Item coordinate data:
======
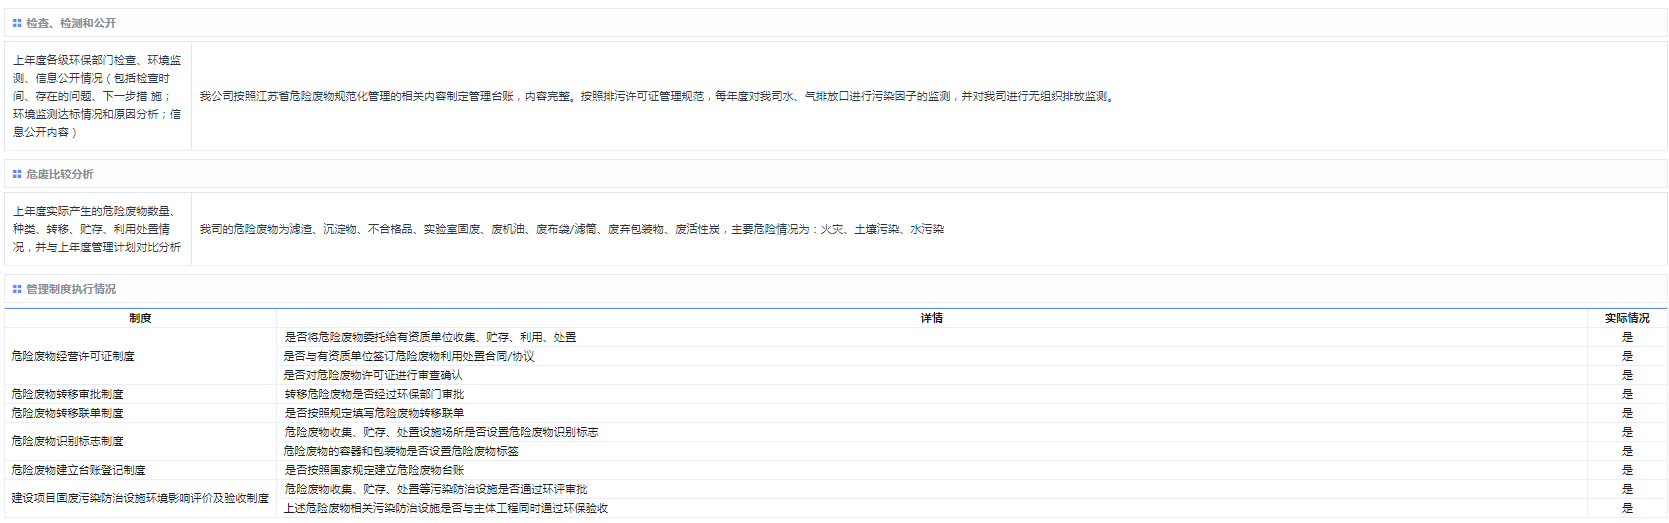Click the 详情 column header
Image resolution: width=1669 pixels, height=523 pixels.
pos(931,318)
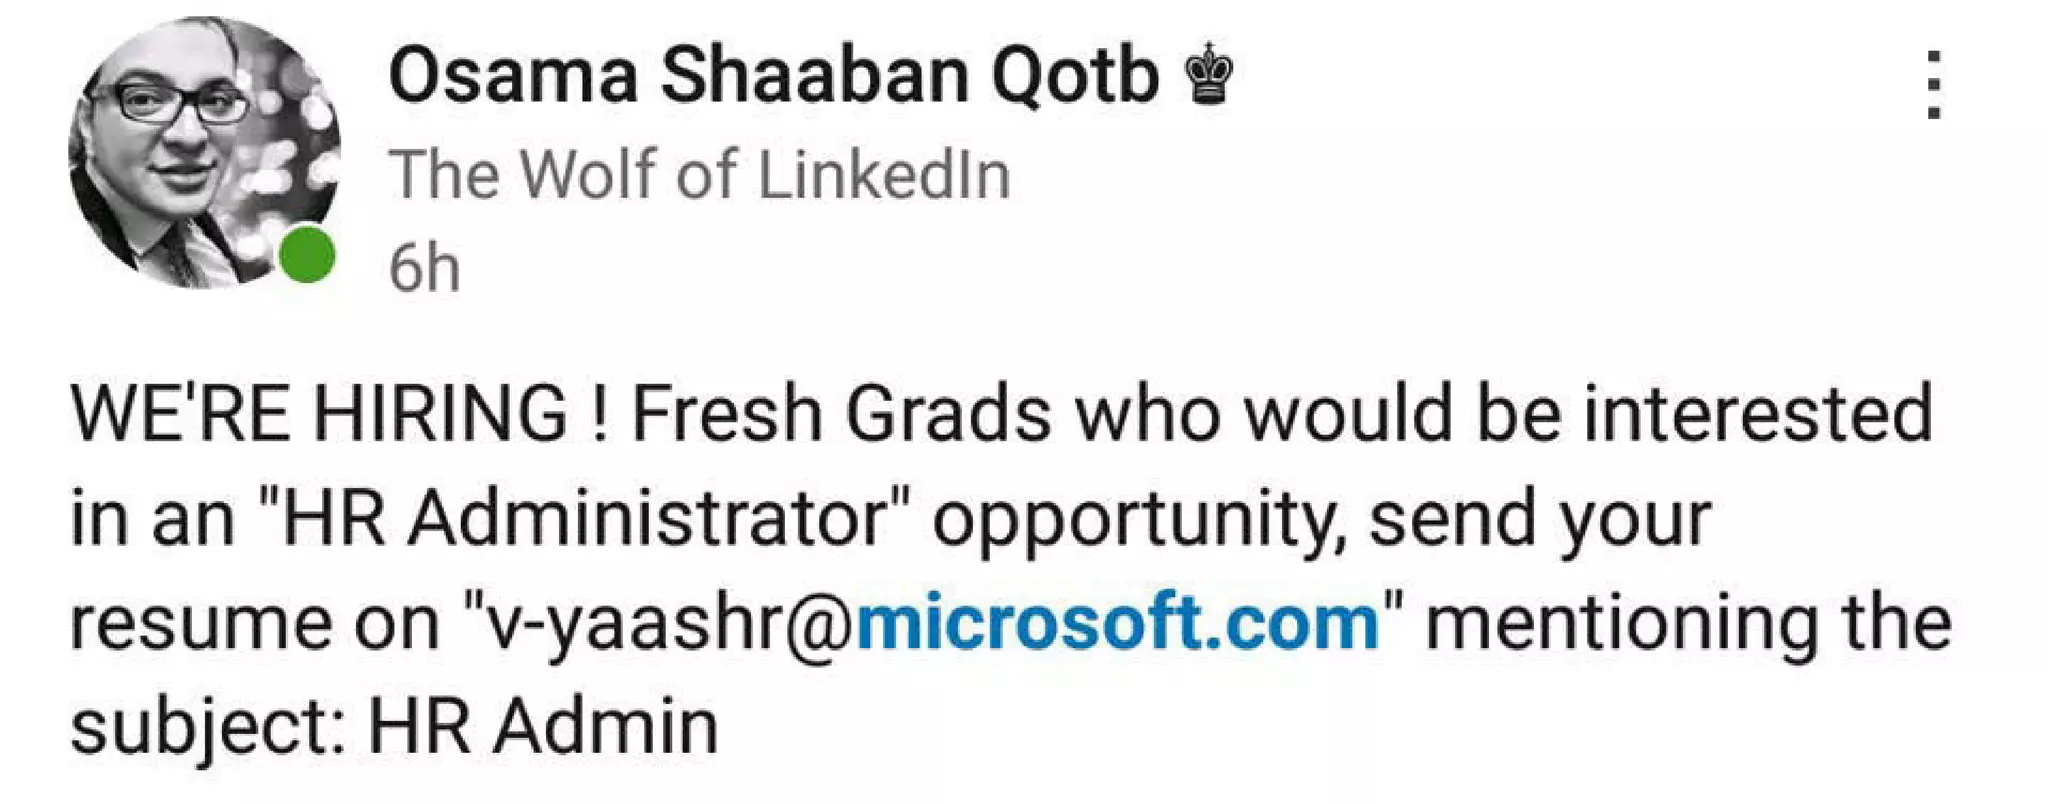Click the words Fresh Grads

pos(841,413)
======
(What is needed): Transcribe every one of the entries above word for word, leaving out the pictures.

(Final result):
Click the 详情 column header
Image resolution: width=1669 pixels, height=523 pixels.
pos(931,318)
Click the words Fresh Grads

pos(841,413)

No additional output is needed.